Hello,
i am experimenting with the increase in register/ vector width to 64 elements of 32 bits instead of 16 in x86 backend.
for eg.
i have a loop with 65 iterations;
if my IR generates v64i32 and 1 scalar, still the backend breaks the v64i32 into 4 v16i32. i want it to retain v64i32. like if there are 128 elements in loop then it should break it into 2 v64i32 instructions.
in order to do this i have made necessary changes in X86ISelLowering.cpp. and rebuild llvm. then when i use the command -view-dag-combine2-dags i get the required output in graph but the following error on console:
LLVM ERROR: Cannot select: t10: ch = store<ST256bitcast ([65 x i32]* @a to <64 x i32>*)(tbaa=<0x30c5438>)> t9, t7, t12, undef:i64
t7: v64i32 = add t6, t4
t6: v64i32,ch = load<LD256bitcast ([65 x i32]* @c to <64 x i32>*)(tbaa=<0x30c5438>)(dereferenceable)> t0, t14, undef:i64
t14: i64 = X86ISD::Wrapper TargetGlobalAddress:i64<[65 x i32]* @c> 0
t13: i64 = TargetGlobalAddress<[65 x i32]* @c> 0
t3: i64 = undef
t4: v64i32,ch = load<LD256bitcast ([65 x i32]* @b to <64 x i32>*)(tbaa=<0x30c5438>)(dereferenceable)> t0, t16, undef:i64
t16: i64 = X86ISD::Wrapper TargetGlobalAddress:i64<[65 x i32]* @b> 0
t15: i64 = TargetGlobalAddress<[65 x i32]* @b> 0
t3: i64 = undef
t12: i64 = X86ISD::Wrapper TargetGlobalAddress:i64<[65 x i32]* @a> 0
t11: i64 = TargetGlobalAddress<[65 x i32]* @a> 0
t3: i64 = undef
In function: foo
The dag after legalization is also attached here.

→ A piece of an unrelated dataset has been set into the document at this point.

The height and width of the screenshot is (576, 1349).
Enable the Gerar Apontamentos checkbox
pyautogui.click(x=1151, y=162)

the source is vector sum of 65 elements.
Kindly correct me.
65_dagcmbine2.pdf (16.2 KB)
Please correct me i m stuck at this point.
Thank You. well i have seen these links. but they dont cover the problem that i have mentioned. actually i am doing all the things step by step.

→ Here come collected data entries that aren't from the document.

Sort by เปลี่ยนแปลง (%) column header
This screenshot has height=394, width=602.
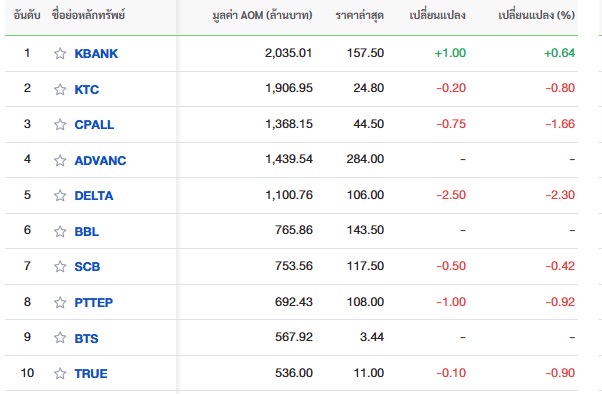click(536, 15)
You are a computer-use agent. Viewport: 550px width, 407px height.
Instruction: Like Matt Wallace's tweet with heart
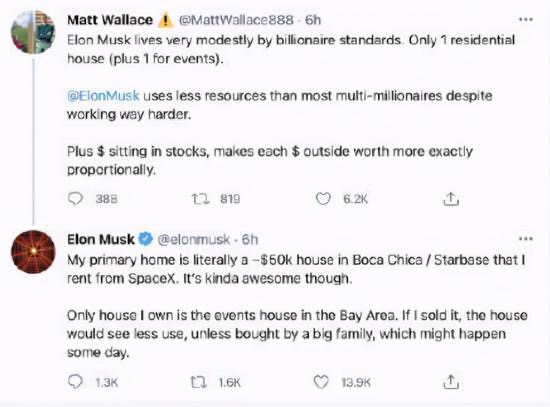click(x=323, y=199)
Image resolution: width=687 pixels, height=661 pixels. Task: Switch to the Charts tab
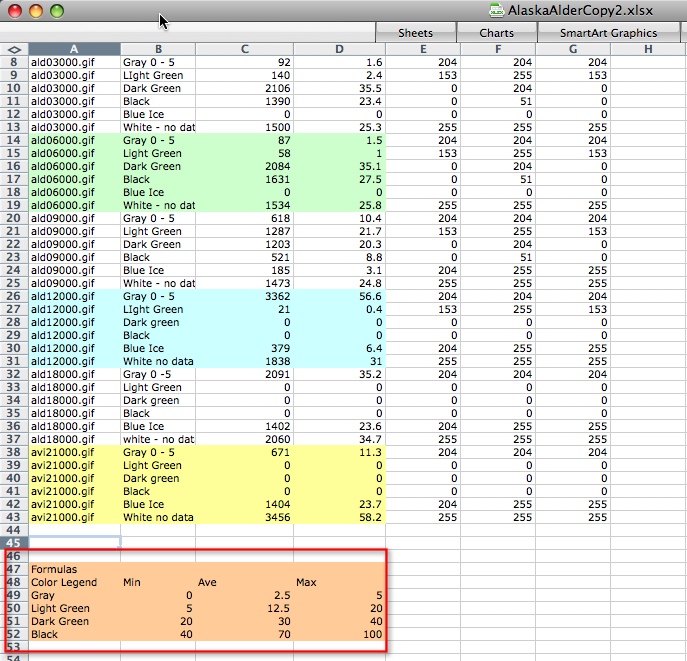pos(496,33)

so i havent yet worked with instruction selection phase/ files. rather before that i am trying to do legalization by allowing vector elements>16 i.e 64xi32. here i have mainly worked with 2 files uptil now, i.e registerinfo.td to define register class to be called in legalization. and most importantly i am dealing with file X86ISelLowering.cpp.
Now is there any relation in this and instruction selection. since instruction selection comes after combine and legalize so i havent yet worked on it.
Please correct me, I am stuck here.
Thank You again
also i further run the following command;
llc -debug filer-knl_o3.ll
and its output is attached here. by looking at the output can we say that legalization runs fine and the error is due to instruction selection/ pattern matching which is not yet implemented?
so do i need to worry and try to correct it at this stage or should i move forward to implement instruction selection/ pattern matching?
Please guide me.
Thank You
debug-legalize.txt (18.6 KB)
Yes, that error is from instruction selection. I think your legalization changes worked fine.
What is meant by folded instructions in LLVM?
How they work?
The word "fold" is used all over LLVM. It generally refers to transformations which delete an instruction.
If you're asking about http://llvm.org/docs/CodeGenerator.html#instruction-folding , it just means an instruction which was produced by the "instruction folding" transform; there isn't anything special about the instruction itself.
-Eli